2.. Ainda que Constantino almejasse mudar a fé de milhões, como poderia obter êxito em um concílio que contava com a presença de milhões de cristãos e também de centenas de bispos? Muitos dos bispos de Nicéia eram veteranos que sobreviveram às perseguições de Diocleciano, e levavam em seu corpo as marcas da prisão, da tortura ou dos trabalhos forçados por manter sua fé. Iriam deixar que um imperador mudasse sua fé? Acaso não era essa a causa das perseguições desde Nero: a resistência cristã contra serem assimilados como um culto a mais? De fato, se o cristianismo antes de 325 tivesse sido como o descrevem os personagens de Brown e muitos neognósticos atuais, nunca teria sofrido perseguição, já que estaria alinhado perfeitamente com tantas outras opções pagãs. O cristianismo foi sempre perseguido por não aceitar as imposições religiosas do poder político e proclamar que só Cristo é Deus, com o Pai e o Espírito Santo.
Jesus é Deus?
Na novela, o personagem do historiador inglês Teabing afirma que na Nicéia se estabeleceu que Jesus era "o Filho de Deus". Um reexame dos evangelhos canônicos, escritos quase 250 anos antes de Nicéia, apresenta 40 menções a Jesus como Filho de Deus. O que Brown está fazendo é copiar de um dos livros pseudo-históricos que mais plagiou para fazer seu best-seller, “Holy Blood,Holy Grial” no qual se afirma que "em Nicéia se decidiu por votação que Jesus era um deus, não um profeta mortal".

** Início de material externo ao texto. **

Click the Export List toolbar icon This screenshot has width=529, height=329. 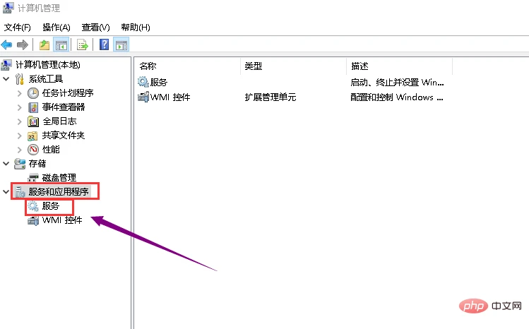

A verdade é outra. Os cristãos sempre pensaram que Jesus é Deus e é desse modo que figura nos evangelhos e em escritos cristãos muito anteriores a Nicéia. Por exemplo, e para desgosto de mórmons, Testemunhas de Jeová ou muçulmanos (três credos atuais que negam que Jesus seja Deus) podemos ler o que Tomé diz ao ver Jesus ressuscitado:
[João 20,28] Ho Kurios mou ho Theos mou (Meu Senhor e meu Deus)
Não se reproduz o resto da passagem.